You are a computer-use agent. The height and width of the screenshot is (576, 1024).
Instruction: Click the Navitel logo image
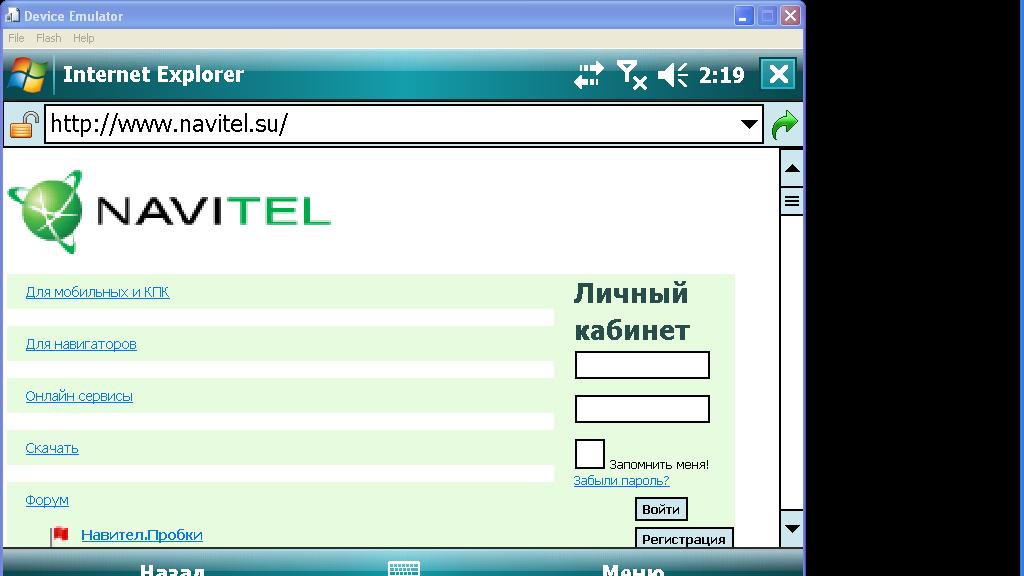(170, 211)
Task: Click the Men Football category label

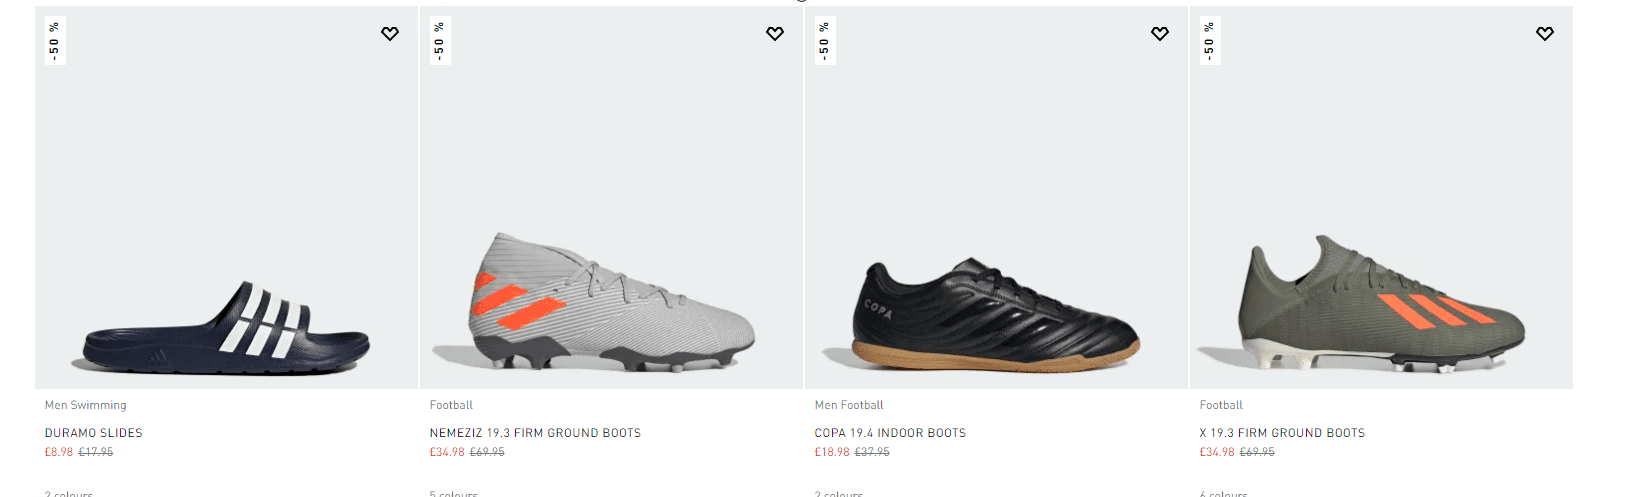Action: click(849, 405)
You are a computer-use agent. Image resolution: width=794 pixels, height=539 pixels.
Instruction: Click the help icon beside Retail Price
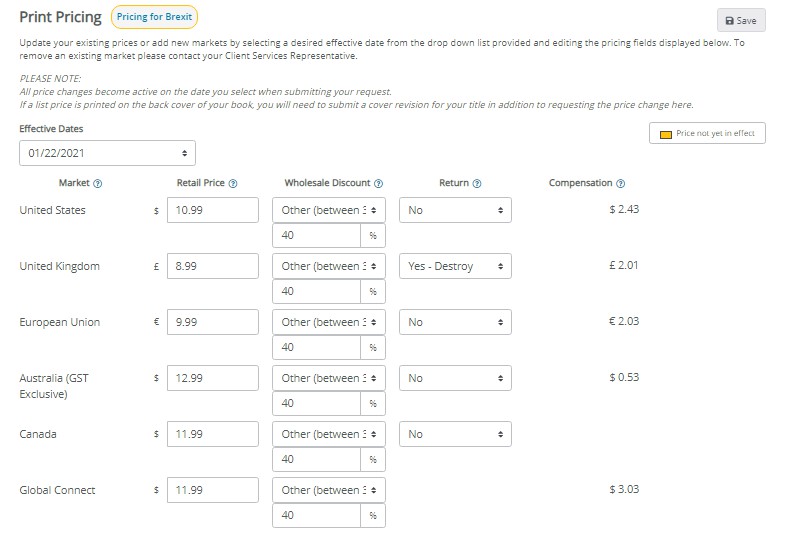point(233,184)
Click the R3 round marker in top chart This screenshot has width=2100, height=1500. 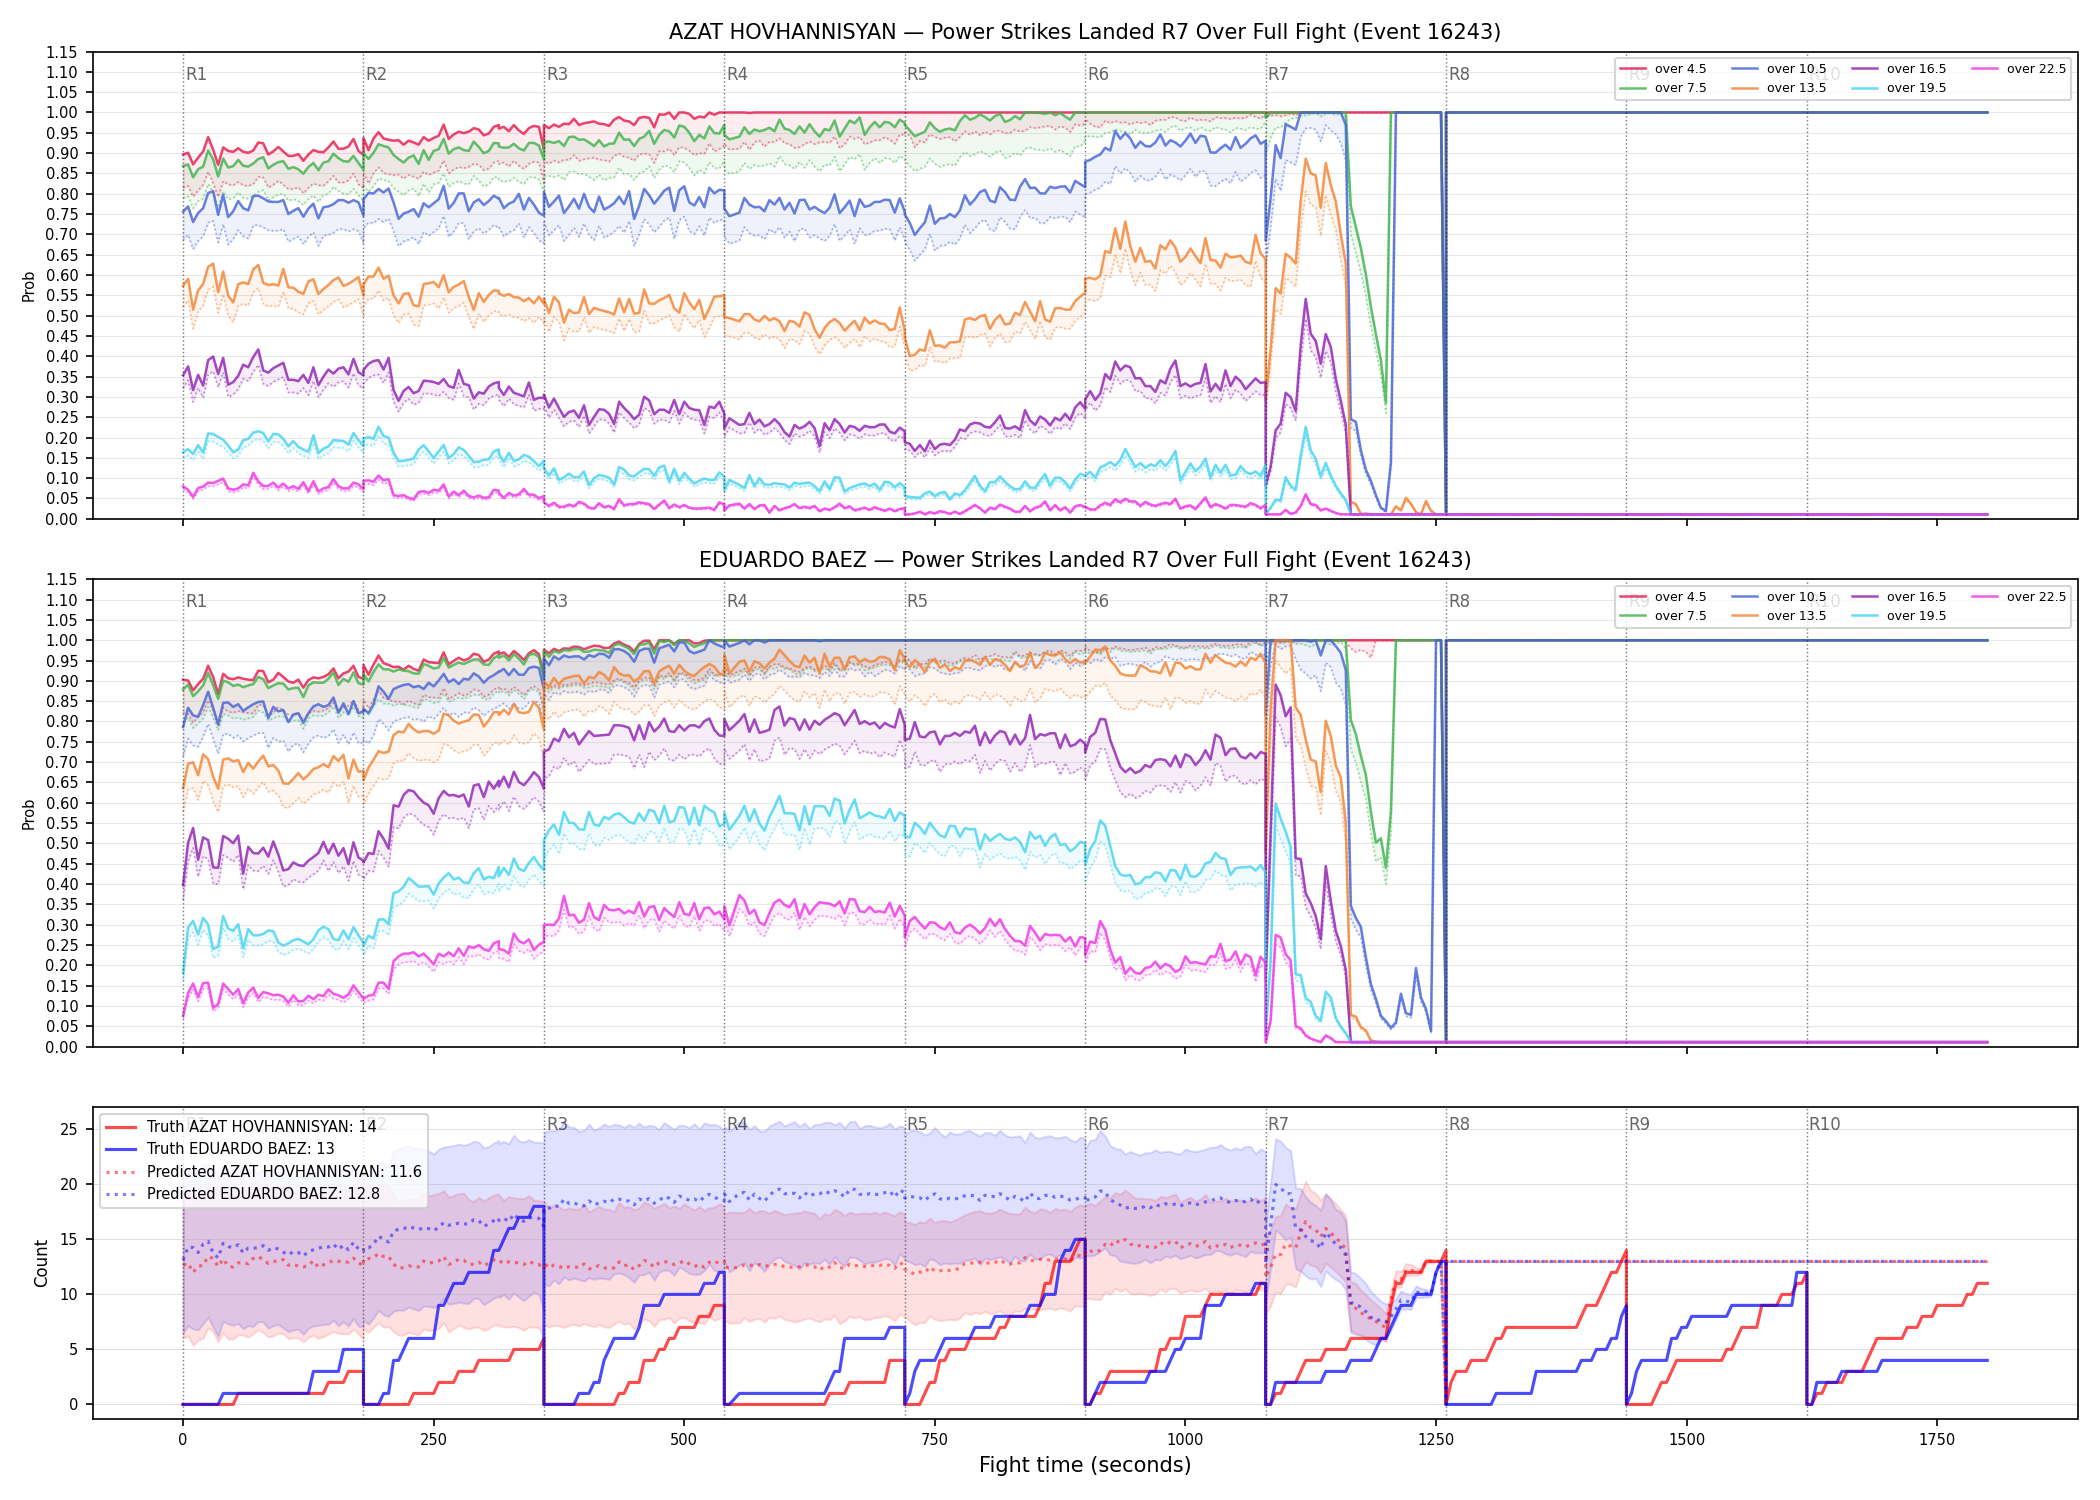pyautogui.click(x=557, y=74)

--

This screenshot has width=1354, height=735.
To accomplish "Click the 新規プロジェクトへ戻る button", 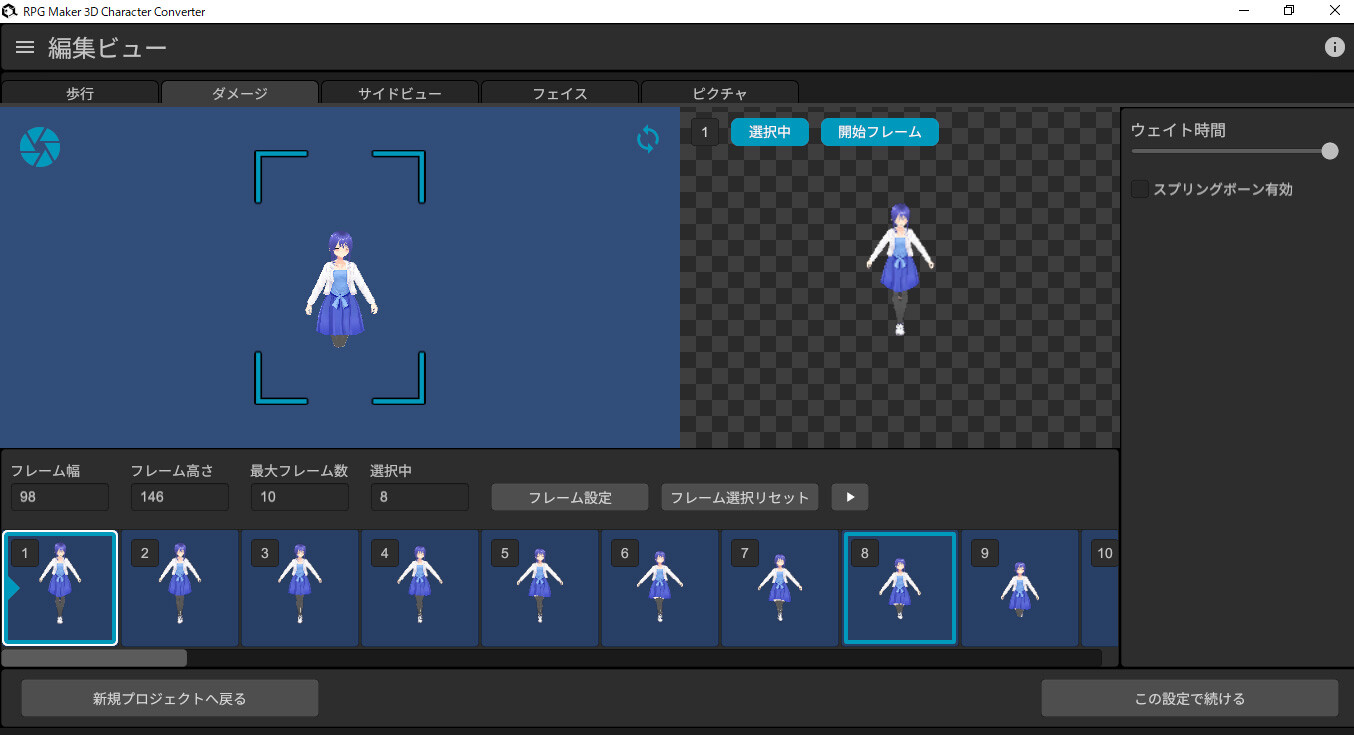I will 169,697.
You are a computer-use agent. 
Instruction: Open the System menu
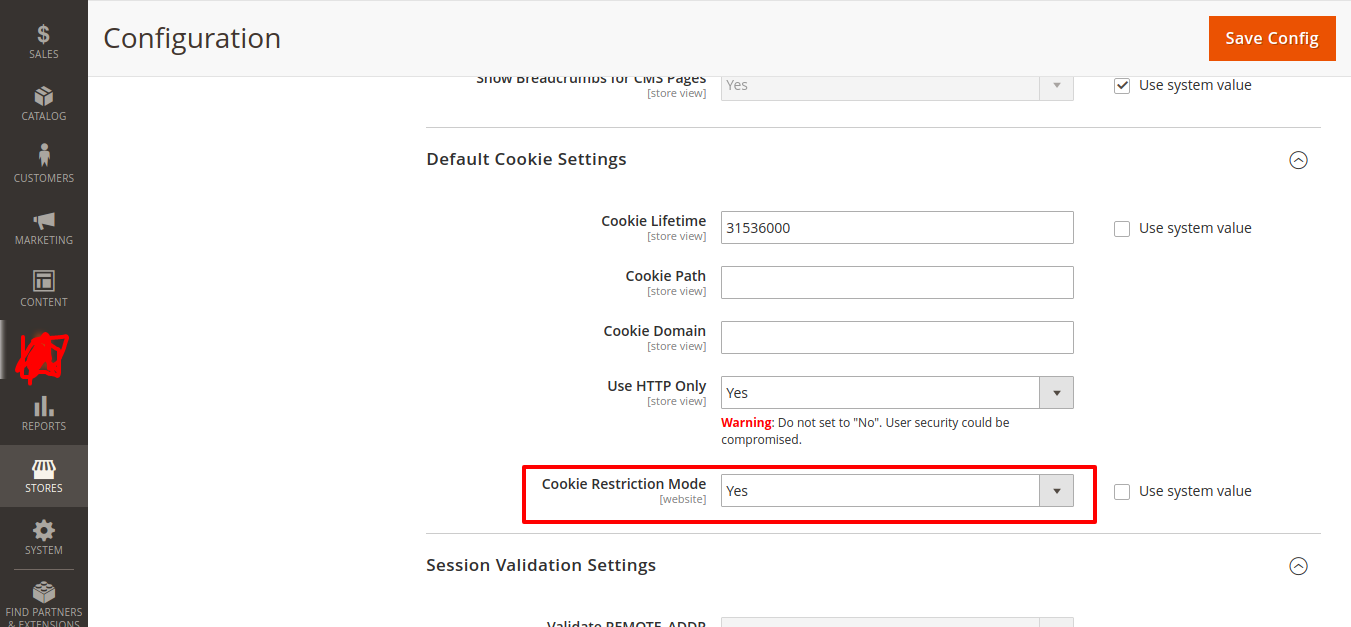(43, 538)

--

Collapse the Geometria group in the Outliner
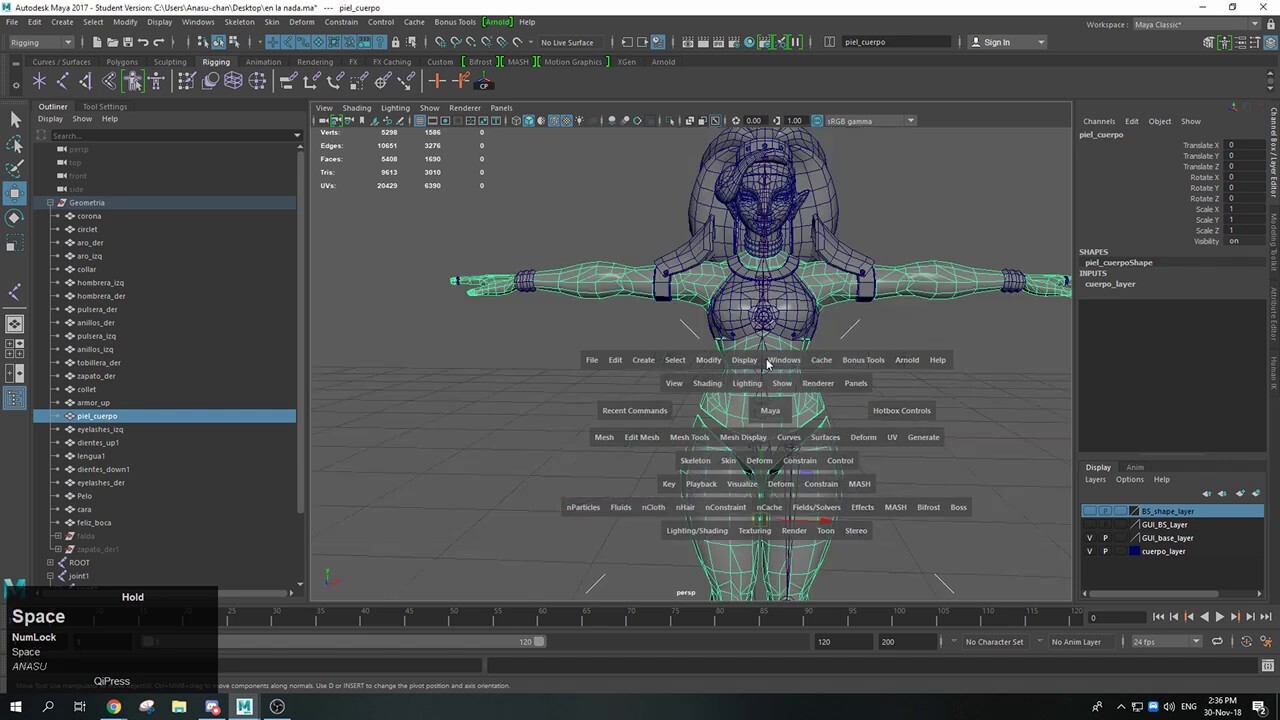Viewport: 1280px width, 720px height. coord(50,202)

→ Exercise goal
For the string "computer", show each line of the listing where it appears.

→ Your solution
You are a computer-use agent. The height and width of the screenshot is (576, 1024).
You are a computer-use agent. Image resolution: width=794 pixels, height=539 pixels.
You are a computer-use agent. 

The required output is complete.